Exercise data:
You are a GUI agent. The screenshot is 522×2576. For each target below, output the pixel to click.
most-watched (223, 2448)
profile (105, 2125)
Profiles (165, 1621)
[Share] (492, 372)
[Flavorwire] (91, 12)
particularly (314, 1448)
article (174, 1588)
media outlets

Task requirements: What you return must match the records above exactly.

Answer space:
You are a GUI agent. The screenshot is 522×2576. For each target below, output the pixel to click.
most-watched (223, 2448)
profile (105, 2125)
Profiles (165, 1621)
[Share] (492, 372)
[Flavorwire] (91, 12)
particularly (314, 1448)
article (174, 1588)
media outlets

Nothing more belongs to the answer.